United States Senator from Alabama
- In office March 5, 1920 – November 2, 1920
- Appointed by: Thomas Kilby
- Preceded by: John H. Bankhead
- Succeeded by: J. Thomas Heflin

33rd Governor of Alabama
- In office January 14, 1907 – January 17, 1911
- Lieutenant: Henry B. Gray
- Preceded by: William D. Jelks
- Succeeded by: Emmet O'Neal

Personal details
- Born: Braxton Bragg Comer November 7, 1848 Spring Hill, Alabama, U.S.
- Died: August 15, 1927 (aged 78) Birmingham, Alabama, U.S.
- Resting place: Elmwood Cemetery (Birmingham, Alabama)
- Party: Democratic
- Spouse: Eva Jane
- Children: Sally Bailey Comer John Fletcher Comer James McDonald Comer Eva Mignon Comer Catherine Comer Braxton Bevelle Comer Eva Comer Braxton Bragg Comer Jr. Hugh M. Comer
- Relatives: Hugh Comer (brother) J. W. Comer (brother)
- Education: University of Alabama University of Georgia Emory and Henry College

= B. B. Comer =

American politician (1848–1927)

Braxton Bragg Comer (November 7, 1848 – August 15, 1927) was an American politician who served as the 33rd governor of Alabama from 1907 to 1911, and a United States senator in 1920. As governor, Comer presided over several reforms such as railroad regulation and the lowering of business rates in Alabama to make them more competitive with other states. He also increased funding for the public school system, resulting in more rural schools and high schools in each county for white students and a rise in the state's literacy rate.
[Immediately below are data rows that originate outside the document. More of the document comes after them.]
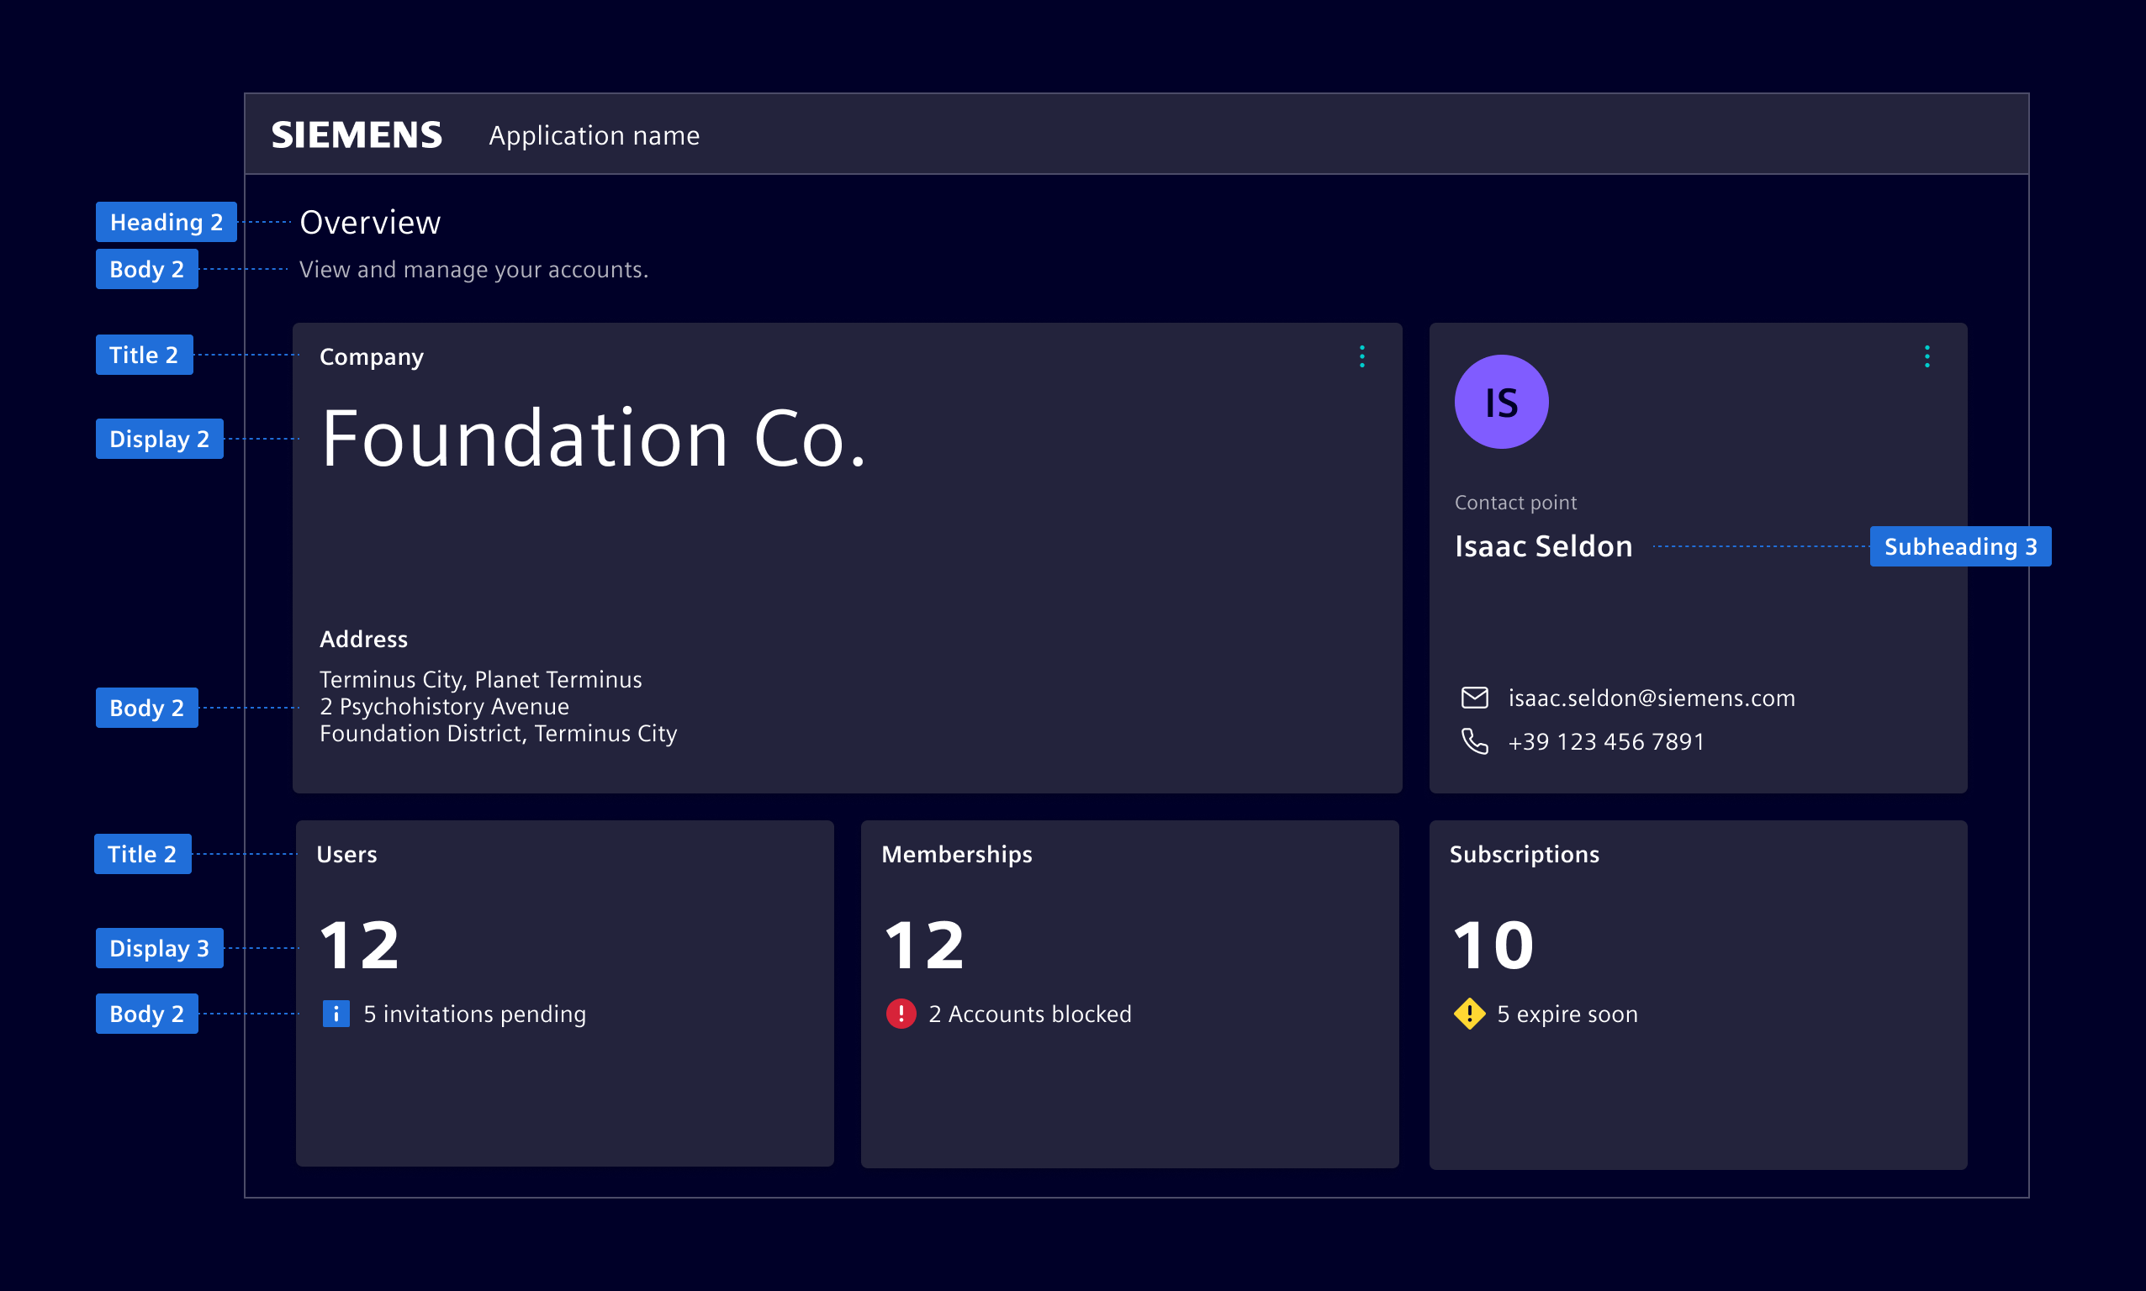Click the red error icon under Memberships
The height and width of the screenshot is (1291, 2146).
pyautogui.click(x=901, y=1013)
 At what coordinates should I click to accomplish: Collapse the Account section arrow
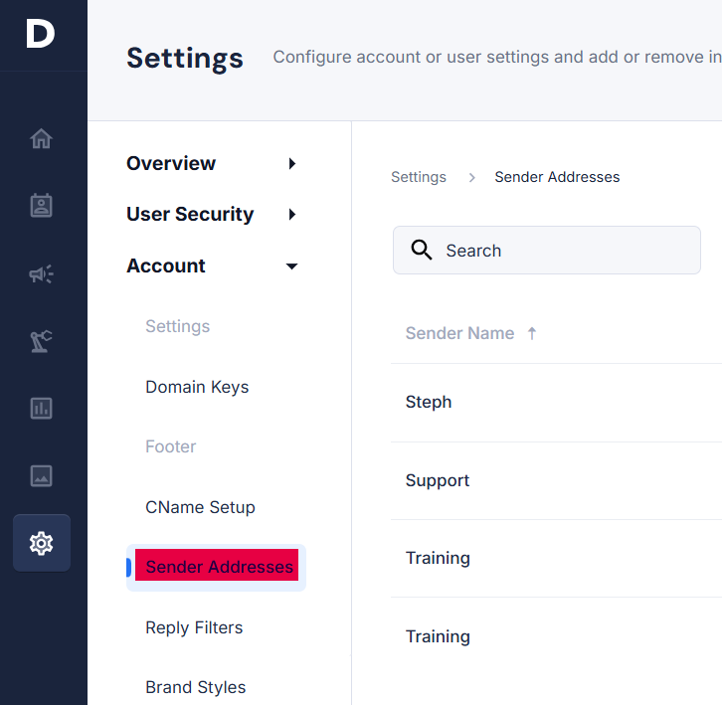pos(291,266)
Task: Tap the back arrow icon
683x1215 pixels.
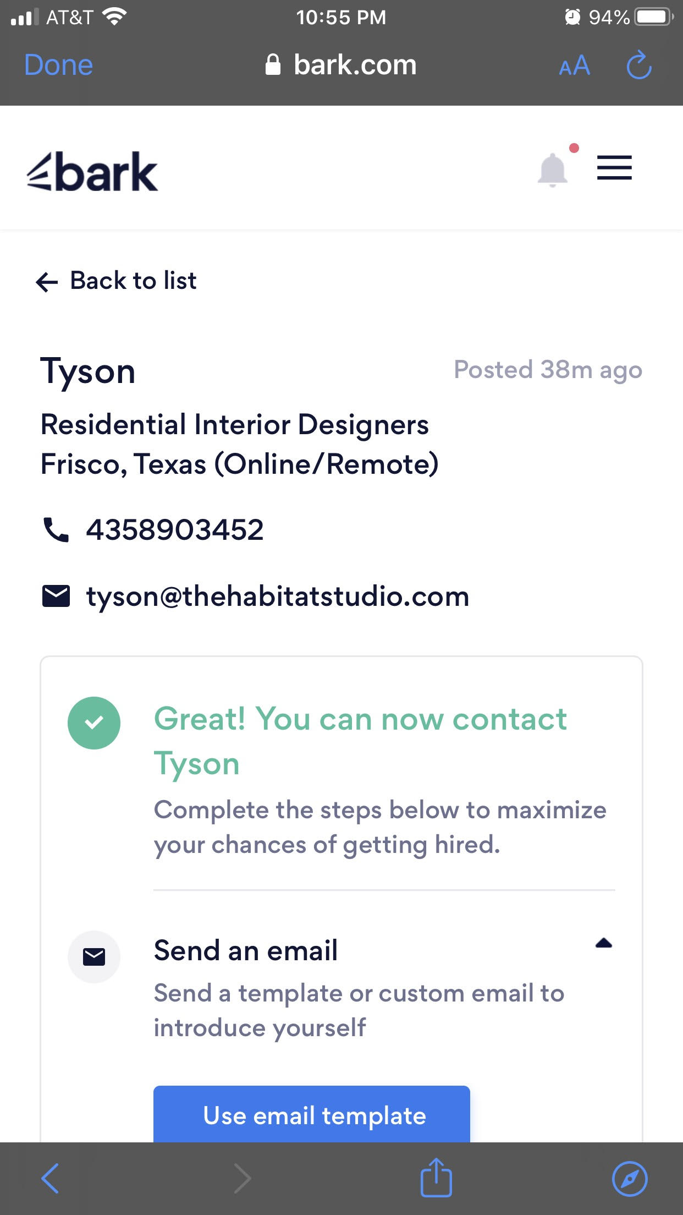Action: click(x=47, y=282)
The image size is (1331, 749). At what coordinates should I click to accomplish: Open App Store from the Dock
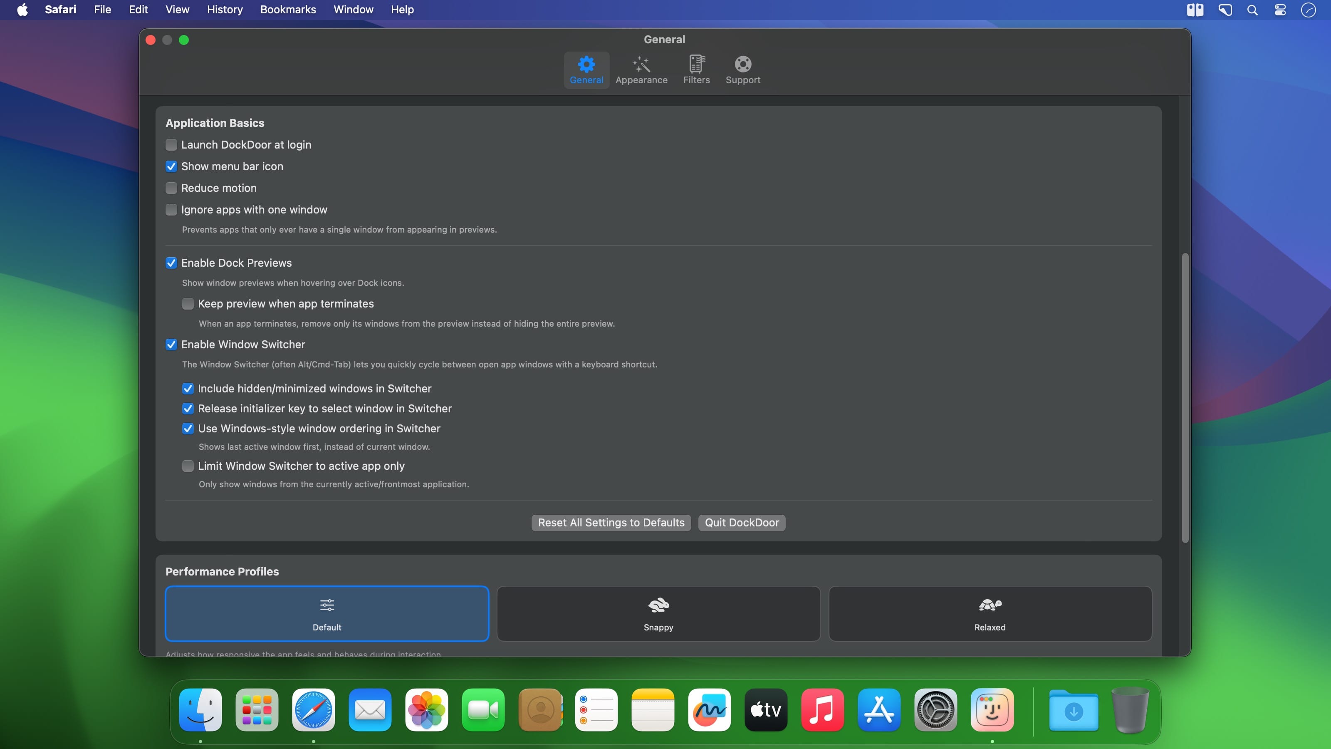click(878, 709)
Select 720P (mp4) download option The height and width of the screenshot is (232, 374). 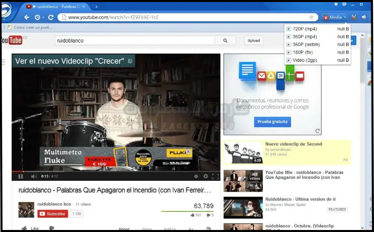tap(305, 29)
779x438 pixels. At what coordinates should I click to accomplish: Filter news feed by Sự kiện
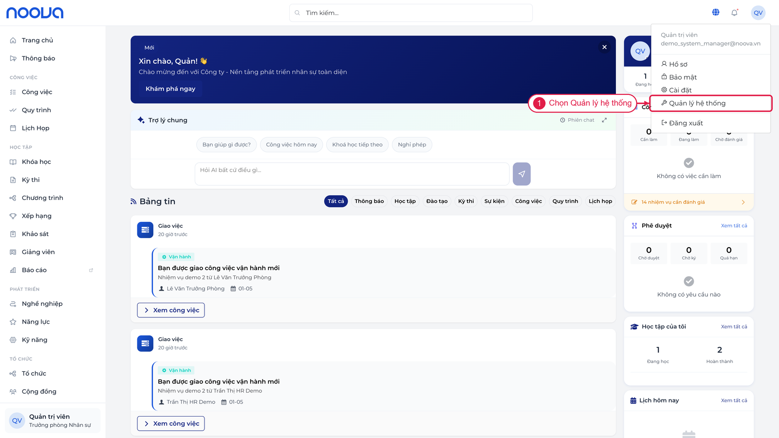tap(494, 201)
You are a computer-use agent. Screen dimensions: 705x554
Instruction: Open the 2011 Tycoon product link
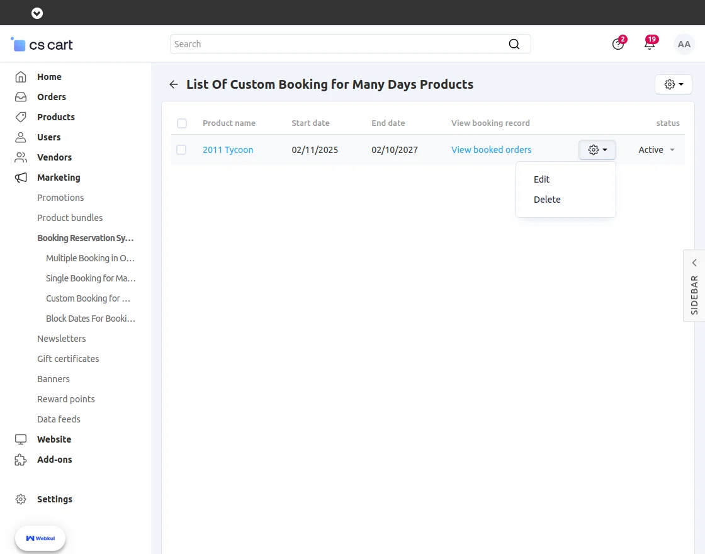[228, 150]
Comer was a planter and businessman before and after entering politics as a Democrat. He inherited the Comer family 30000 acre plantation, which was devoted to corn and cotton production. He had an interest in the Comer mines near Birmingham known as the Eureka Mines. In 1897 he invested $10,000 with the Trainer family, who intended to develop textile mills in the state, and he was appointed president of Avondale Mills, which he developed in Birmingham, serving in that role until he died in 1927.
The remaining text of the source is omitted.